● Exercise details:
Identify each line in the records that contains the word "button", and copy those lines.

(Recorded data)

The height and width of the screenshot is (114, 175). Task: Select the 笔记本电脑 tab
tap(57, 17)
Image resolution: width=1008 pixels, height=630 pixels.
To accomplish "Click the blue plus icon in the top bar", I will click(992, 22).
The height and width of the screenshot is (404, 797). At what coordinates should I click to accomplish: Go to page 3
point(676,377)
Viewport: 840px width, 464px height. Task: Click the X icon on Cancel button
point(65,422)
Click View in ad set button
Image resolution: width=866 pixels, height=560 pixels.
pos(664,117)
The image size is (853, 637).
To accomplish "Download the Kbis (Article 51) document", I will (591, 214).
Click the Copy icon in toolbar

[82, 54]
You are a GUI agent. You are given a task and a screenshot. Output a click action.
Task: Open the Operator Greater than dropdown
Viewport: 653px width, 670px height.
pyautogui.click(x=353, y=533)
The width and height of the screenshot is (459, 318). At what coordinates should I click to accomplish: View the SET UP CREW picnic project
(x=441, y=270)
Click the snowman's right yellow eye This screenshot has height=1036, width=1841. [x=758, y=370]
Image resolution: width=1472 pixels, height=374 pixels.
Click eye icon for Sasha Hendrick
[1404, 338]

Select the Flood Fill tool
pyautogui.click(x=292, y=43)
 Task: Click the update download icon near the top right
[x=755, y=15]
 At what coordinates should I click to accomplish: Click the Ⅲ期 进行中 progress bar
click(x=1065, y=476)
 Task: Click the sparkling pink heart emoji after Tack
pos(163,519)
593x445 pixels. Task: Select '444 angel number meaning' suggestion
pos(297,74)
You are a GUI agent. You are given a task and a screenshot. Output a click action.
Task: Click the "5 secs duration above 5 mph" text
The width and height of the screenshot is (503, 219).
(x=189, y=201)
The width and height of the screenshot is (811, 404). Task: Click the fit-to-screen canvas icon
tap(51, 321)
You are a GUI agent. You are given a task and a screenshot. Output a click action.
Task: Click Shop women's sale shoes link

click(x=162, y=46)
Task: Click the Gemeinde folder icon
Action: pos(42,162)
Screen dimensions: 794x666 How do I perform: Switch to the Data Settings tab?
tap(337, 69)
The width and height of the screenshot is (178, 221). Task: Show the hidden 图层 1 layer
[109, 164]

● The solution:
Viewport: 840px width, 464px height. Task: Click the X icon on Cancel button
Click View in ad set button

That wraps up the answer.